▸ EXTRACTED ENTRIES:
——————————

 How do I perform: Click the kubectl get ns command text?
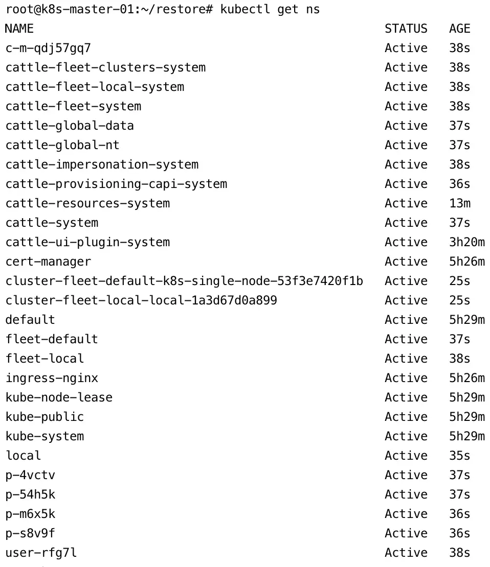point(270,10)
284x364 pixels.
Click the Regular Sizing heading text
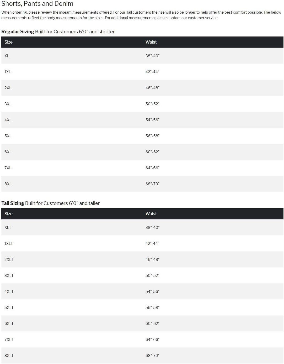click(x=18, y=32)
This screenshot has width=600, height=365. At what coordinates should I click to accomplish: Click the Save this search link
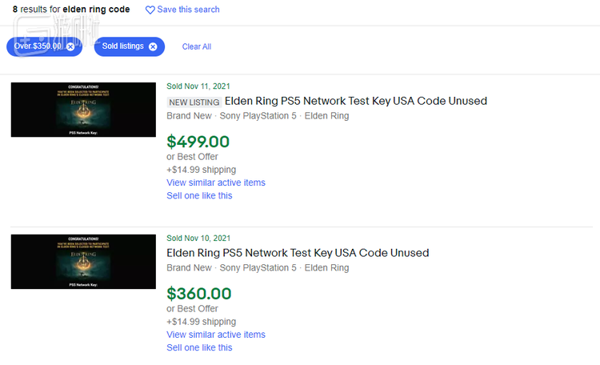pos(188,10)
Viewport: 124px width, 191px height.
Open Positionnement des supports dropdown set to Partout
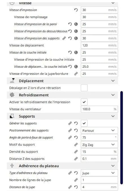click(x=99, y=130)
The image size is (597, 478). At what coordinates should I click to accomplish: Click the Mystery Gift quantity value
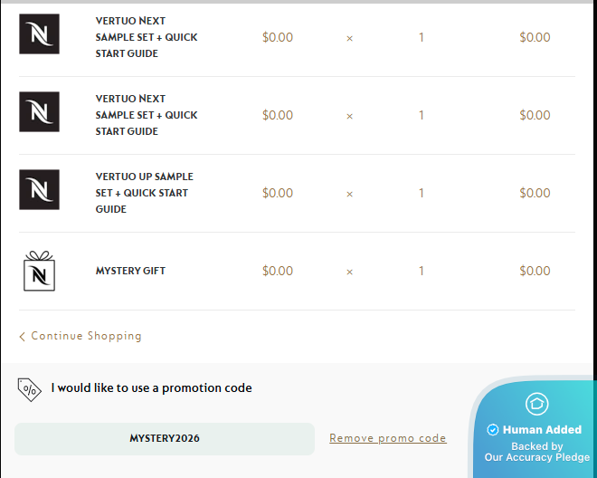point(422,271)
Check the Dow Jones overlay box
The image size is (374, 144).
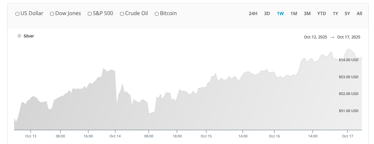52,14
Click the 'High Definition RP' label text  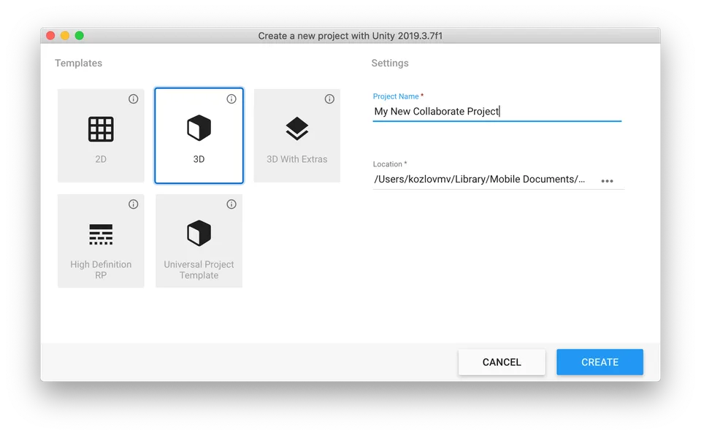(x=101, y=270)
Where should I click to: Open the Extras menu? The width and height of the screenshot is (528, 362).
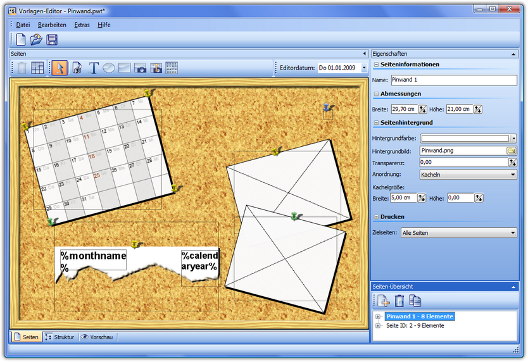(x=82, y=25)
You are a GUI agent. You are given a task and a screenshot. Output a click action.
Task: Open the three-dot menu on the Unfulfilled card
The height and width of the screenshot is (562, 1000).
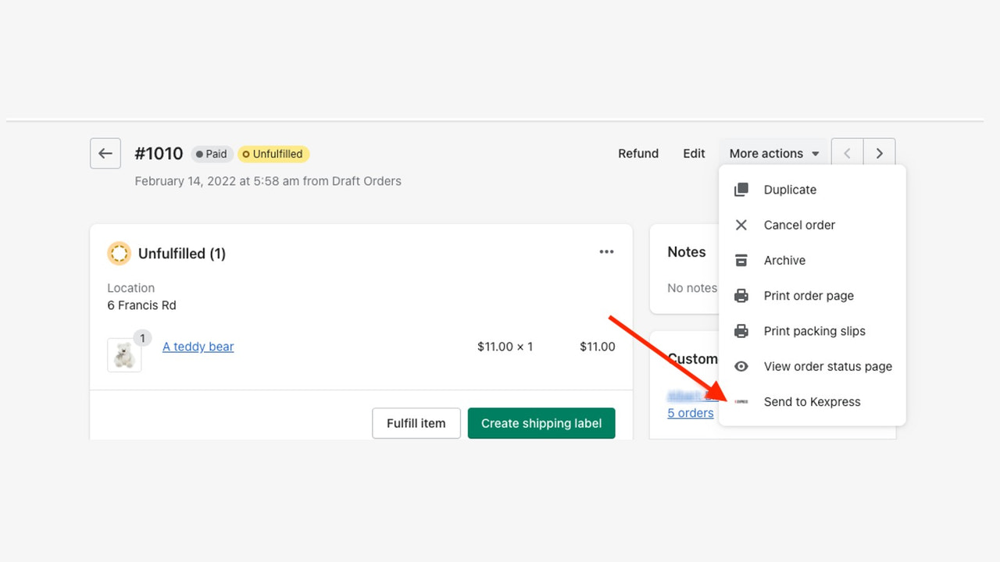[606, 251]
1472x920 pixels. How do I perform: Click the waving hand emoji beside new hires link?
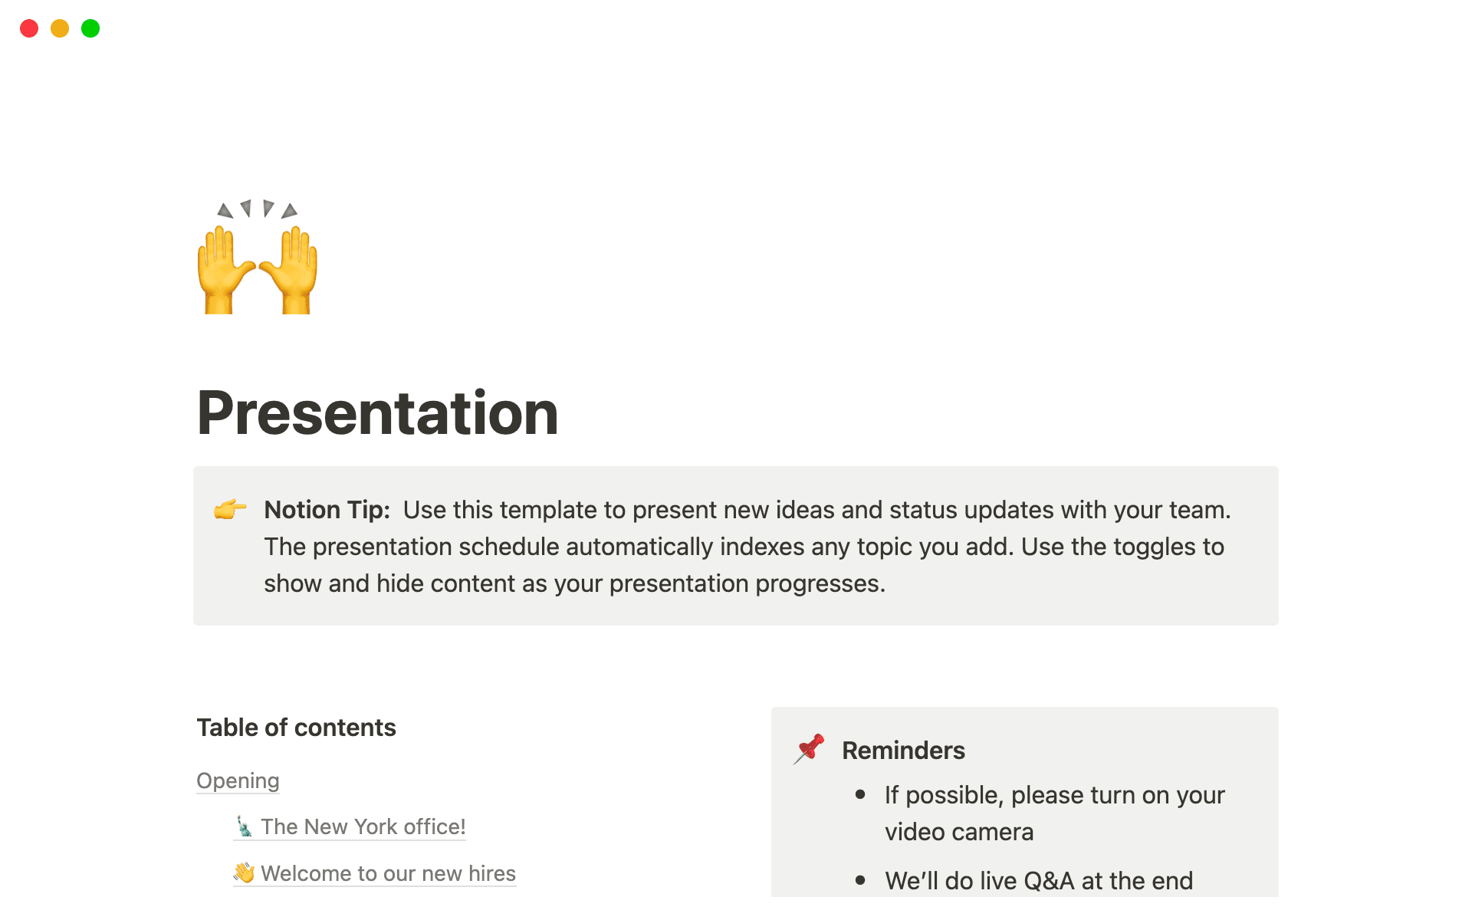click(243, 872)
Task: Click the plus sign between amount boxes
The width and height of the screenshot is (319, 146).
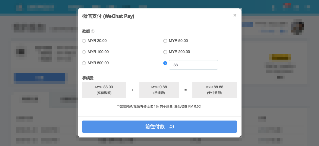Action: 133,90
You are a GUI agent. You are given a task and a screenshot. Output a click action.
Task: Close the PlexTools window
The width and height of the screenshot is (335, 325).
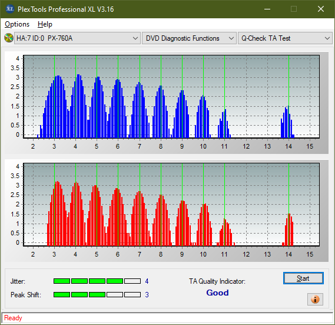(x=321, y=9)
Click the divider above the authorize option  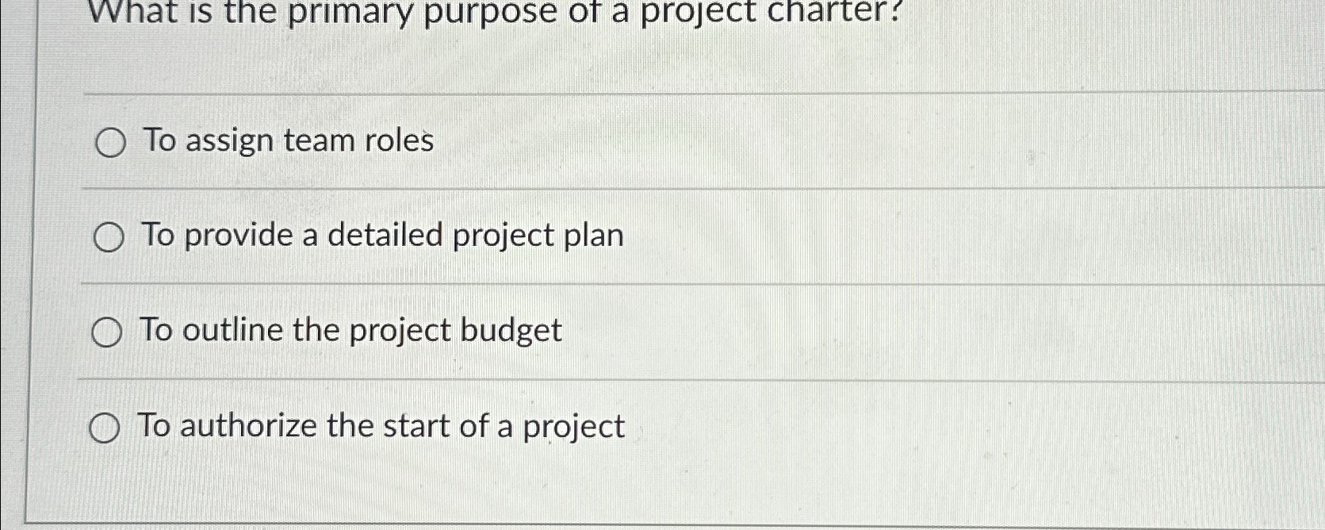634,380
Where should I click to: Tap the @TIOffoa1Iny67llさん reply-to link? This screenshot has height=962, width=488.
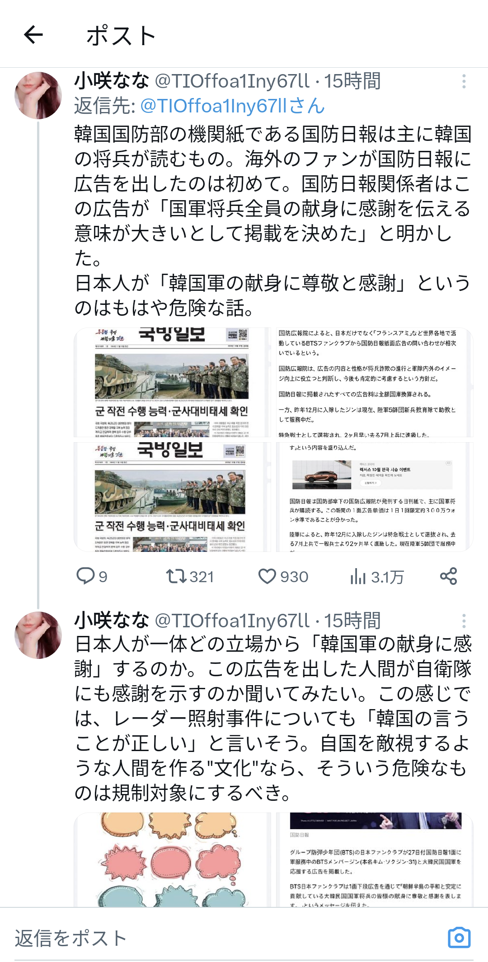(233, 106)
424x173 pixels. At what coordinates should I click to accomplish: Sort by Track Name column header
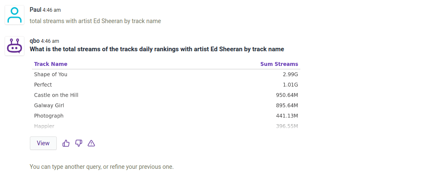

——————————

▸ WHAT IS EXPECTED:
Lines from the start of the listing above through the line holding "Viewport: 124px width, 191px height." are to be duplicated exactly, and nothing more; leave out the pictures.

▸ REPLY TO THE TASK:
 How do I perform: Click the kubectl get ns command text?
point(270,10)
284x364 pixels.
Click the Regular Sizing heading text
click(x=18, y=32)
This screenshot has width=600, height=365. At what coordinates should I click to accomplish: Click the Save this search link
pos(188,10)
Viewport: 124px width, 191px height.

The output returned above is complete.